A Southern Way of Life


As reported by The New York Times Opinion Page Disunion, "What the South Got Wrong," by John Ashworth, on 16 February 2011  -- Between Lincoln’s election in November 1860 and his inauguration the following March, seven states of the Deep South left the Union. Each of them did so amid scenes of jubilation and rejoicing.

They were seceding essentially for one reason: Lincoln’s election, they believed, posed a new and unacceptable threat to slavery. Here they were, at any rate, correct. But, like the Republicans in the North, the secessionists made a series of errors that played a major part in bringing on, and determining the course of, the most momentous event in American history. These errors, however, were not merely individual or even mass aberrations, historically inexplicable except in terms of human frailty. Rather, they were deeply embedded in Southern thinking, rooted in the economy and society of the Old South.


The decision to secede was not, in itself, among these errors. After all, Southern leaders prized the institution of slavery above all else, and Lincoln made no secret of his opposition to slavery. Indeed, he had been elected on a platform that called for a ban on the creation of more slave states. This, he and other Republicans announced openly, was intended to bring about the abolition of slavery, not immediately but gradually and peaceably. Southerners realized that with more free states being created, the ban might eventually result in the North having a three-fourths majority of the states. Northerners, they feared, would then be able to amend the Constitution itself to permit a direct assault on slavery in the states where it already existed.
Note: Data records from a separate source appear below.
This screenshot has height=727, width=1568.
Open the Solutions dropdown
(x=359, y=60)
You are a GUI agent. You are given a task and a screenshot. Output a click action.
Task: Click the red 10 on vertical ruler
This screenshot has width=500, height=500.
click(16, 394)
Moreover, as president, Lincoln would control the federal patronage: he could use it to build up a national antislavery party, beginning in the border states, where slavery was weakest. This too would prepare the ground for an attack on slavery in its very heartland. The decision to secede was, in this sense, well founded.

Yet it also rested on a series of misperceptions. The first was the likelihood of war. “I can conceive nothing more improbable,” wrote one secessionist, “than an effort by the North to keep the entire South in the Union by force” – a widespread view in late 1860 and early 1861. The second concerned the expected outcome of any war that might break out. It would be short and glorious – for the South. Southerners predicted that all the blood that would be spilt could be wiped up by a pocket handkerchief or contained in a lady’s thimble. The South, most secessionists believed, would be invincible.


After all, a Southern confederacy, they argued, would possess two inestimable sources of strength. One was cotton. In Southern eyes, cotton was “king”: it controlled the destinies of Great Britain and much of Europe. If the South wished to, it could, by threatening to cut off the supply of cotton, bring ruin to the British economy and thus compel British intervention on the side of the Confederacy.

Still more important was the second asset: slavery. “It may be safely assumed,” wrote a contributor to De Bow’s Review, a popular Southern magazine, “that a population of twelve millions, one third of whom are slaves, are equal in time of war to a population of twenty millions without slaves.” Southerners believed that the northern social system was weak; it was prone to cycles of boom and bust and in times of crisis the social order itself would be jeopardized by the anger and resentment of its lower orders. The South, they believed, was a haven of peace and stability.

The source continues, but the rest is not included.